Écône, le 29 juin 2006
Au nom du Père du Fils et du Saint-Esprit.
Ainsi soit-il.
Monseigneur le supérieur général, Messeigneurs, mes biens chers confrères, chers fidèles, chers ordinands, voici qu’en 2006, l’Eglise va donc par notre ministère, ordonner quatre nouveaux prêtres et en plus quelques diacres.
Cette célébration en 2006, parmi une Eglise qui ne croit plus au sacerdoce, puisqu’elle se prépare à être une Eglise sans prêtre, et qu’elle s’organise du reste, partout dans tous les diocèses, pour être désormais une Eglise sans prêtre, notre cérémonie est donc pleine de signification de notre volonté d’empêcher un si grand crime.
Le sacerdoce, le prêtre a toujours sa place essentielle dans l’Eglise. On ne peut pas imaginer une Eglise sans prêtre. Quel est le rôle du prêtre ? C’est ce que je voudrais vous exprimer en deux mots, en vous disant, le prêtre c’est un sauveur à la suite de l’unique sauveur Notre Seigneur Jésus-Christ. Sauveur de tous, spécialement des fidèles, salvator omnium, et sauveur du monde, salvator mundi. Je dirais sauveur des âmes et en plus sauveur des sociétés d’où la place essentielle du prêtre, non seulement dans l’Eglise mais dans la société. Et donc ce sont ces deux points que je voudrais développer : tout d’abord voir, bien chers futurs prêtres, votre rôle de sauveur des âmes et ensuite envisager votre rôle de sauveur des sociétés.
Jésus bien entendu est l’unique sauveur, sauveur principal, sauveur par son incarnation, sauveur par sa croix, sauveur comme le dit son nom : Jesus qui veut dire Dieu sauve. Donc il suffit de prononcer le nom de Jésus pour professer notre foi en Jésus-Christ sauveur des âmes.
Sauveur, qui dit sauveur dit par conséquent une catastrophe universelle, un naufrage, un sauvetage. Il n’y a pas de sauveur sans un naufrage. Et ce naufrage universel, c’est le naufrage du péché qui entraîne toutes les âmes en enfer, du moins c’est ce que Notre Seigneur a enseigné. C’est aussi ce que Saint Ignace dans ses exercices spirituels nous montre très bien dans cette belle contemplation de l’Incarnation du Fils de Dieu. Il nous fait voir les trois personnes divines assises sur le trône de leur majesté et contemplant de toute éternité le désastre du péché, leur œuvre créatrice ravagée par le péché et comment ces trois personnes dans l’éternité décrètent : « opérons la rédemption du genre humain ».

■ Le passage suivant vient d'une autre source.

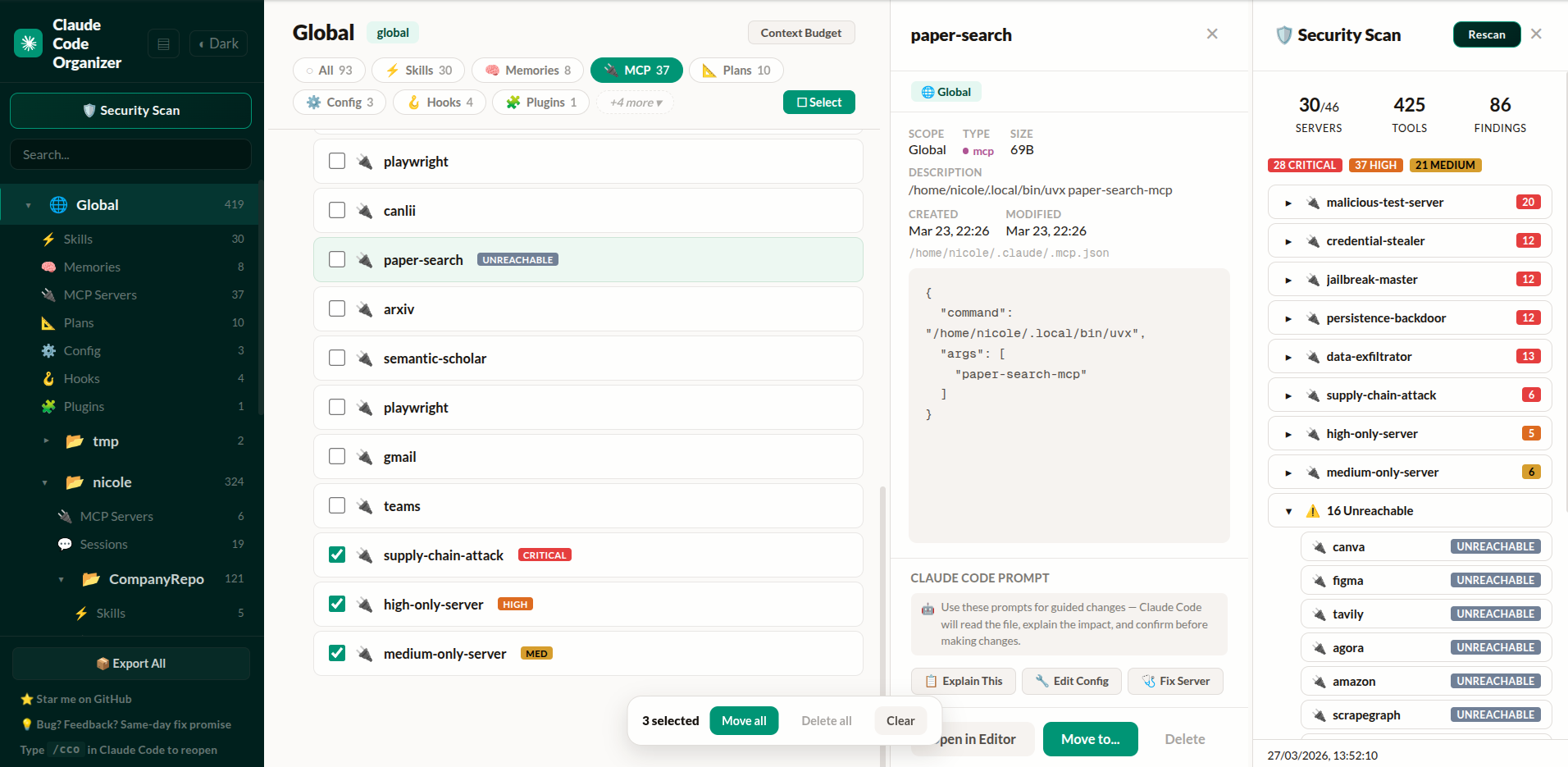Open Plugins via the puzzle icon
1568x767 pixels.
pos(50,406)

Et cette rédemption, ce sera l’incarnation de la deuxième personne divine, sa passion et sa croix pour expier les péchés des hommes. Et c’est cette œuvre de rédemption que le prêtre continue par sa messe. Alors chers jeunes futurs prêtres, attardons nous à contempler ce mystère de la rédemption puisque vous êtes appelés à le prolonger, à le propager, par vos saintes messes.

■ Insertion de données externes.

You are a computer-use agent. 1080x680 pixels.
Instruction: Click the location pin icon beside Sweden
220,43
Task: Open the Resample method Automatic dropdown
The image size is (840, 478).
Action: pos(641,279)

Il est écrit dans la sainte Ecriture : « sans effusion de sang, il n’y a point de rémission ».
Dieu a posé cette loi dès l’origine de l’humanité. Il fallait offrir des sacrifices sanglants pour apaiser sa colère, c’est-à-dire satisfaire à sa justice depuis le péché originel. Et Notre-Seigneur Jésu-Christ n’a pas voulu se soustraire à cette loi. Dans l’incarnation, la sainte trinité a décrété que le Fils de Dieu verserait son sang pour expier nos péchés, sacrifice expiatoire comme dans l’ancienne loi mais au lieu du sang de boucs et de béliers, ce serait le précieux sang d’un agneau immaculé, le Christ, l’homme Dieu avec une valeur infinie aux yeux de Dieu. Alors tel est le mystère incompréhensible que nous méditons et que nous réactualisons à chaque sacrifice de la messe, chers futurs prêtres.

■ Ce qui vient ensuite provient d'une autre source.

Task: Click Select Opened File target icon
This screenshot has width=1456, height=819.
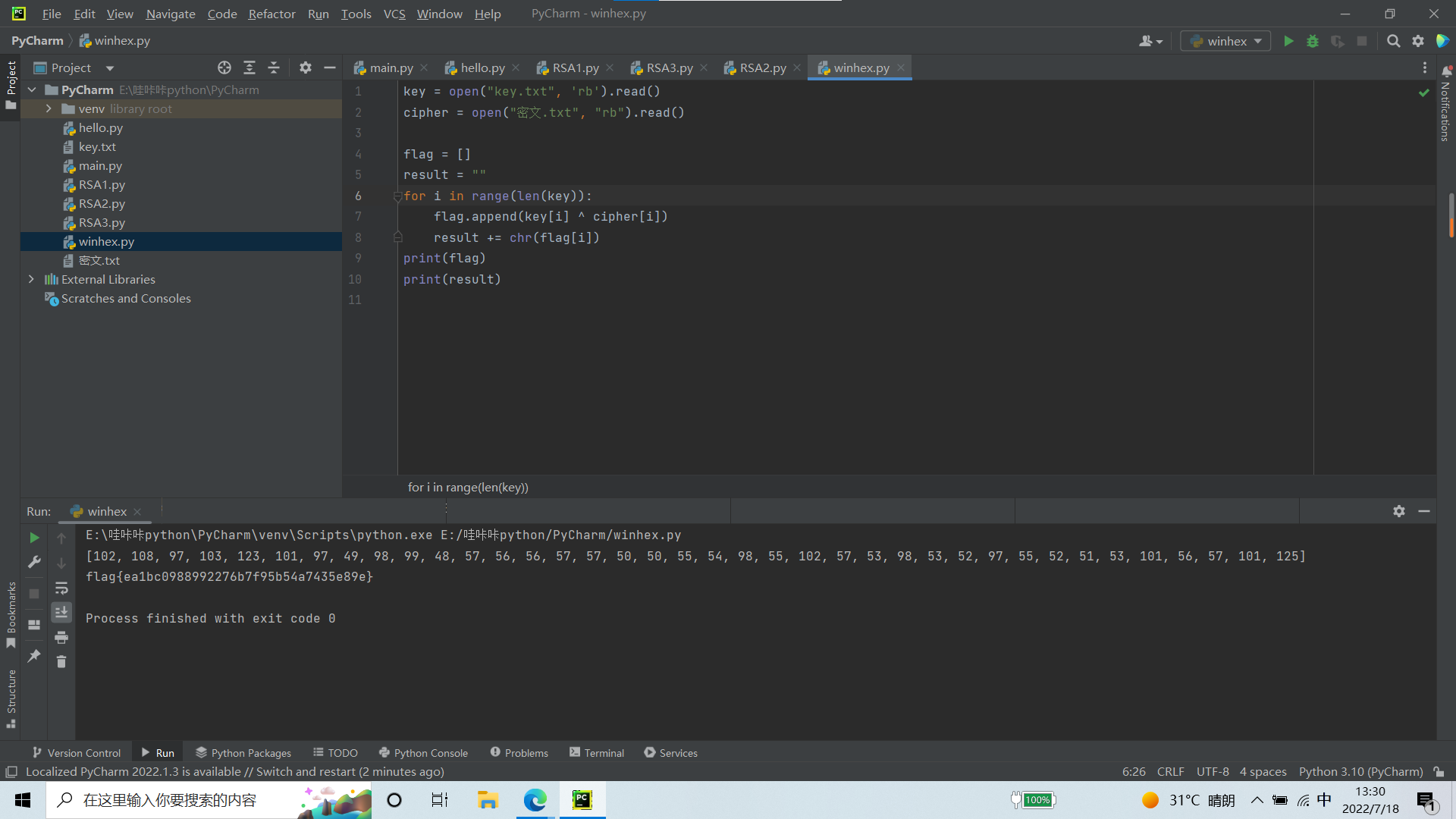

Et c’est ce mystère de la rédemption par le sang de Jésus, par une expiation qui est nié actuellement par les plus hautes autorités de l’Eglise. Bien que l’on emploie à satiété dans le nouveau catéchisme, il y a une page célèbre qui a une énumération incroyable des mots expiation, satisfaction, compensation. Mais ils prononcent ces mots sans y croire car ils leur donnent un sens tout à fait différent. Depuis qu’un célèbre théologien de Tübingen [NDLR : cardinal Walter Kasper] en Allemagne écrivit en 1968 que la présentation de la théologie de la satisfaction était très rudimentaire dans l’Eglise et qu’il fallait changer cela. Il écrivait :
« Cette présentation est faussée. On prétend que la justice de Dieu infiniment offensée devrait être réconciliée par une satisfaction infinie et pour cela on nous présente un Dieu qui envoie son Fils à la mort avec une justice inexorable pour obtenir une satisfaction infinie par un sacrifice sanglant. Cette thèse de droit lésé et rétabli n’est pas la signification de la satisfaction du mystère de la rédemption dans le nouveau testament. On se détourne avec horreur d’une telle justice divine et de sa sombre colère qui ôte toute crédibilité au message de l’amour. »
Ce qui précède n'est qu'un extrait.